Record set Block Start

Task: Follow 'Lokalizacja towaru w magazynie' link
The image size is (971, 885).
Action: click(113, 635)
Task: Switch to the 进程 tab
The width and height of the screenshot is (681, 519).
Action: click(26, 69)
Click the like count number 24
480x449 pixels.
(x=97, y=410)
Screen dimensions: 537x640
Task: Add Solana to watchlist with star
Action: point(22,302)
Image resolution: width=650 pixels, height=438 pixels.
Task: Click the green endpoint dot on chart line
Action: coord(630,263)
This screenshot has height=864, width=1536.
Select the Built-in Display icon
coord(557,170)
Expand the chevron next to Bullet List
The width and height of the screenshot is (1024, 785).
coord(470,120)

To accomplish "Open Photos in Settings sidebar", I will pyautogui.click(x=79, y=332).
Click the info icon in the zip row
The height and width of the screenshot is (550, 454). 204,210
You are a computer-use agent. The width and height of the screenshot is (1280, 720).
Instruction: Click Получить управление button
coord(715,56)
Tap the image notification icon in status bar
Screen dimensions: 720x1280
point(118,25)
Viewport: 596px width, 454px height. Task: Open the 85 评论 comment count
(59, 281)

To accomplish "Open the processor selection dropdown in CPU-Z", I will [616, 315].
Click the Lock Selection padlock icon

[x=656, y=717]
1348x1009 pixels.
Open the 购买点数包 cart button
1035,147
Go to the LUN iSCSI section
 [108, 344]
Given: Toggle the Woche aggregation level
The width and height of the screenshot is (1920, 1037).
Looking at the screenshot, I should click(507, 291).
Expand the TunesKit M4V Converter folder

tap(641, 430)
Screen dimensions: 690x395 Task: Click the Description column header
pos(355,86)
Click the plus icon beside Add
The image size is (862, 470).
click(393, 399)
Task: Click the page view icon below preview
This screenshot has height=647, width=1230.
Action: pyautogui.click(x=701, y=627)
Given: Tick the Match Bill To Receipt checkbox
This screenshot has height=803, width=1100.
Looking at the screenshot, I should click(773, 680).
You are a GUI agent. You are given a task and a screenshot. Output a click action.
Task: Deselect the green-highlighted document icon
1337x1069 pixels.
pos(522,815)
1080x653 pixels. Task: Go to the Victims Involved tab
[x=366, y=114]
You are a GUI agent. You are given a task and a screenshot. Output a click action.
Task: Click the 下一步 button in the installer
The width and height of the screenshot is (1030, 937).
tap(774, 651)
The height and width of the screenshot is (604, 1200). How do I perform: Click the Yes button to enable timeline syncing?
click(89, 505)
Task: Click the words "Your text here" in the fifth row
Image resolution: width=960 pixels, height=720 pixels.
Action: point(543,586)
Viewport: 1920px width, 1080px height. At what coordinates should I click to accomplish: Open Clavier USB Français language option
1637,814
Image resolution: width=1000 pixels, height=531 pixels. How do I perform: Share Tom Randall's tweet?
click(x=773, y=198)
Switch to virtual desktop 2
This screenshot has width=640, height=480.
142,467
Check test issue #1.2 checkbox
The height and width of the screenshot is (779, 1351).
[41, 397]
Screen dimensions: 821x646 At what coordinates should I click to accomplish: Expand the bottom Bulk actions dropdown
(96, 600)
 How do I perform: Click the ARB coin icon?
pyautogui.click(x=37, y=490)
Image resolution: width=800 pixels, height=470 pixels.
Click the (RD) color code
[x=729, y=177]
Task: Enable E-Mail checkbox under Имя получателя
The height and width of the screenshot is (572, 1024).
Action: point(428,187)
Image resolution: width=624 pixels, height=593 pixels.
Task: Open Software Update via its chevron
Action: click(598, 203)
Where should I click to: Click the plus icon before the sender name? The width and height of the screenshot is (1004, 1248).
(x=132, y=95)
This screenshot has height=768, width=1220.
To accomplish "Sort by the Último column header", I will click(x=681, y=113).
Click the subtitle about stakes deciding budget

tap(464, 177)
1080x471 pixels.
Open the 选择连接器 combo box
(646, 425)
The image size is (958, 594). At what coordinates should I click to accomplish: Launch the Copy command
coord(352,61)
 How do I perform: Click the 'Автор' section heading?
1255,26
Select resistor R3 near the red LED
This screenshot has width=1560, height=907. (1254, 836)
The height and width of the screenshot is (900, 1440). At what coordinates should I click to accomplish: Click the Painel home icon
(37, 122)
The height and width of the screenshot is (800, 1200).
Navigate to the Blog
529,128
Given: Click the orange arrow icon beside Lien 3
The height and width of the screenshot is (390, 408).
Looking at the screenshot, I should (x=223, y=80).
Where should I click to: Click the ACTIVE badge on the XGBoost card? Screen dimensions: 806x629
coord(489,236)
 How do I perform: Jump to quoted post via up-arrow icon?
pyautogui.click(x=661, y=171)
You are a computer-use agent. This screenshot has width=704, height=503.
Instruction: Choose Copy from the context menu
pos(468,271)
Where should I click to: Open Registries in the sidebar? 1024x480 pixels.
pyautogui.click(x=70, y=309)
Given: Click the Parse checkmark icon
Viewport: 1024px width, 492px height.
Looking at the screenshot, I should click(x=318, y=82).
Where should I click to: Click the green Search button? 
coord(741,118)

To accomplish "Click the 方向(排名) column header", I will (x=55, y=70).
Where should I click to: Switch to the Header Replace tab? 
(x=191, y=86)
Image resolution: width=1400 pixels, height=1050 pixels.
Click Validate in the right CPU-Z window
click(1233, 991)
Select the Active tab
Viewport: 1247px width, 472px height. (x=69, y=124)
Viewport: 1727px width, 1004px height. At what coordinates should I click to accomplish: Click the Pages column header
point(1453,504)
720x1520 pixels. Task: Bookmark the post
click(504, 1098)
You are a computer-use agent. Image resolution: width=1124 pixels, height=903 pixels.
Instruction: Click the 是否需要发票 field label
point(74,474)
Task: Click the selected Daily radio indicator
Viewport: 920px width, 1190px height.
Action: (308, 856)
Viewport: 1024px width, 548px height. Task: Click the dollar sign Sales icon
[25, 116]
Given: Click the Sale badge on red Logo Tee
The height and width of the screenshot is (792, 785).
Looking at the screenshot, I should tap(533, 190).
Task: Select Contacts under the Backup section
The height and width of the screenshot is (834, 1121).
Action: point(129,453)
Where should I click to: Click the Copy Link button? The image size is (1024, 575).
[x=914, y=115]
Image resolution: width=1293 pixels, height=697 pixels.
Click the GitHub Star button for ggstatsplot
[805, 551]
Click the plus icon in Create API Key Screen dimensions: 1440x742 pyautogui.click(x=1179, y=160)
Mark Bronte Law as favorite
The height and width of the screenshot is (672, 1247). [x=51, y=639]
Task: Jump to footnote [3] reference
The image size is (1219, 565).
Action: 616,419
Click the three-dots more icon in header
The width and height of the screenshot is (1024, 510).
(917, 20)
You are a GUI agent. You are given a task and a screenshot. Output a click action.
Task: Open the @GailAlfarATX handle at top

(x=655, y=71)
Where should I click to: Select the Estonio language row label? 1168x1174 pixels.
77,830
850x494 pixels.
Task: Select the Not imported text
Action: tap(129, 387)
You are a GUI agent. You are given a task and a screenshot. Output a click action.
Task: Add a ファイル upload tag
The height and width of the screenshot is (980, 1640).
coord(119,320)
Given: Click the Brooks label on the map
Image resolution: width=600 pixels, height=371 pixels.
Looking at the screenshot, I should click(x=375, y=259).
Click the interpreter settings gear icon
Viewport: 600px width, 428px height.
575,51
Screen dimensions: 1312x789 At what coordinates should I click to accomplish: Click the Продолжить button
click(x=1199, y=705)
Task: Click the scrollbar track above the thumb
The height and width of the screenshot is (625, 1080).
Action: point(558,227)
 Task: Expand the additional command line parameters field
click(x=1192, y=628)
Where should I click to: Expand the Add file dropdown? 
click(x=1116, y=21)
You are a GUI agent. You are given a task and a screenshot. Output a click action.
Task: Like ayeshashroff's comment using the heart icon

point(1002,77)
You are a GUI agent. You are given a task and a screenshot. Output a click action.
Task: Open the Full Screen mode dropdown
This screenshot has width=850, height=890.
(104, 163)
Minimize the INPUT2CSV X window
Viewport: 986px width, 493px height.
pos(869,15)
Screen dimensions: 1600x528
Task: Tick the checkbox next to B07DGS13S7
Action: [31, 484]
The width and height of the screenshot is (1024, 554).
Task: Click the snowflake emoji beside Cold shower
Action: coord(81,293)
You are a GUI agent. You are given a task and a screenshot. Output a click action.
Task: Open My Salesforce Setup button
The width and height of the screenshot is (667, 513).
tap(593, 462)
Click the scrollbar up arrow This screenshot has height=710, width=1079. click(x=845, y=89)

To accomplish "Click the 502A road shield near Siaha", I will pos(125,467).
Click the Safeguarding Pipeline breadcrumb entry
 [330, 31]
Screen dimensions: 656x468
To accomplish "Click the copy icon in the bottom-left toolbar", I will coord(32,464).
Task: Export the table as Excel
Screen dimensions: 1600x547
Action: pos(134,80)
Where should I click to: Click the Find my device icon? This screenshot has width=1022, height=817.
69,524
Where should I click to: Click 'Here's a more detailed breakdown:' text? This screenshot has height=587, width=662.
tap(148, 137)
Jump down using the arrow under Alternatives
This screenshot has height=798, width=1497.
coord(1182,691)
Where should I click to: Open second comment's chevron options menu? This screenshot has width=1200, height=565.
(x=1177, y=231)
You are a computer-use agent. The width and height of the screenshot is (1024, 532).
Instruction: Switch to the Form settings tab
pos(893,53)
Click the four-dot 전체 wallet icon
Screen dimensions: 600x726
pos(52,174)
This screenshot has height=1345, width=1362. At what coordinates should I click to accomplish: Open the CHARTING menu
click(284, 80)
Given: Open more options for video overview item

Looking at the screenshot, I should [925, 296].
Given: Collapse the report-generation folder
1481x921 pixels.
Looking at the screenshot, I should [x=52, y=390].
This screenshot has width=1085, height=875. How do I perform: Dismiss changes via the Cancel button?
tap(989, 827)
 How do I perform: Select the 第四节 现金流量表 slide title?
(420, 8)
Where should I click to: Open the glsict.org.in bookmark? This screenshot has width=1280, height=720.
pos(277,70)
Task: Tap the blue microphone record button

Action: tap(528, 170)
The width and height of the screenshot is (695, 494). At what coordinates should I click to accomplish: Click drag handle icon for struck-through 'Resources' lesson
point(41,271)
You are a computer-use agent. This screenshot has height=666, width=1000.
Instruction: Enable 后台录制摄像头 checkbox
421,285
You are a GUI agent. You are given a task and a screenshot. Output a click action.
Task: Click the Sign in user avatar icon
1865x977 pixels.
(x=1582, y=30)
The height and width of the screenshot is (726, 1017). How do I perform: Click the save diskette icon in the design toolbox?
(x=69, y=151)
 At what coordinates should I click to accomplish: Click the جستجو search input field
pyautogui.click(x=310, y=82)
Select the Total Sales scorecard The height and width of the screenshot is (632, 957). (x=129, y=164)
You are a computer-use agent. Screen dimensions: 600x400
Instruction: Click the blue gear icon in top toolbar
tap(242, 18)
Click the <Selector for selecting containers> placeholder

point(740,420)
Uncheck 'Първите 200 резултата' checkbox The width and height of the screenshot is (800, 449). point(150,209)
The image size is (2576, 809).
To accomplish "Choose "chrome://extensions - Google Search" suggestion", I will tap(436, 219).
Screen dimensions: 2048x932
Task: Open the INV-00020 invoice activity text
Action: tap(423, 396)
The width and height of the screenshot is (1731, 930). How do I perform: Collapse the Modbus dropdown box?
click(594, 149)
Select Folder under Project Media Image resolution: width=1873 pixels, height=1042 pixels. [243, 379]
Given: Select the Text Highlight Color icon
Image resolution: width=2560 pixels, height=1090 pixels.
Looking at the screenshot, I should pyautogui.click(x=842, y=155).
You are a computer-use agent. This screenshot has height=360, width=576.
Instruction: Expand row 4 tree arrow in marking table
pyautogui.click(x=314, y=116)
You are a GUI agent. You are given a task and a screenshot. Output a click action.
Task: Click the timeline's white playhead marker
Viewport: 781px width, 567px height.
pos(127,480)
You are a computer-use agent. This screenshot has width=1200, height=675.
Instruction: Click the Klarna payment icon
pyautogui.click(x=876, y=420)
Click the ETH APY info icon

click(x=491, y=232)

Record set Block End

Give back exactly the lines from the first line of the records through the line holding "Task: Click the page view icon below preview", including both of those lines and leaving out all others.

Task: Follow 'Lokalizacja towaru w magazynie' link
The image size is (971, 885).
Action: click(113, 635)
Task: Switch to the 进程 tab
The width and height of the screenshot is (681, 519).
Action: click(26, 69)
Click the like count number 24
480x449 pixels.
(x=97, y=410)
Screen dimensions: 537x640
Task: Add Solana to watchlist with star
Action: point(22,302)
Image resolution: width=650 pixels, height=438 pixels.
Task: Click the green endpoint dot on chart line
Action: coord(630,263)
This screenshot has height=864, width=1536.
Select the Built-in Display icon
coord(557,170)
Expand the chevron next to Bullet List
The width and height of the screenshot is (1024, 785).
coord(470,120)

To accomplish "Open Photos in Settings sidebar", I will pyautogui.click(x=79, y=332).
Click the info icon in the zip row
The height and width of the screenshot is (550, 454). 204,210
You are a computer-use agent. The width and height of the screenshot is (1280, 720).
Instruction: Click Получить управление button
coord(715,56)
Tap the image notification icon in status bar
Screen dimensions: 720x1280
point(118,25)
Viewport: 596px width, 454px height. Task: Open the 85 评论 comment count
(59, 281)

To accomplish "Open the processor selection dropdown in CPU-Z", I will [616, 315].
Click the Lock Selection padlock icon

[x=656, y=717]
1348x1009 pixels.
Open the 购买点数包 cart button
1035,147
Go to the LUN iSCSI section
 [108, 344]
Given: Toggle the Woche aggregation level
The width and height of the screenshot is (1920, 1037).
Looking at the screenshot, I should click(507, 291).
Expand the TunesKit M4V Converter folder

tap(641, 430)
Screen dimensions: 690x395 Task: Click the Description column header
pos(355,86)
Click the plus icon beside Add
The image size is (862, 470).
click(393, 399)
Task: Click the page view icon below preview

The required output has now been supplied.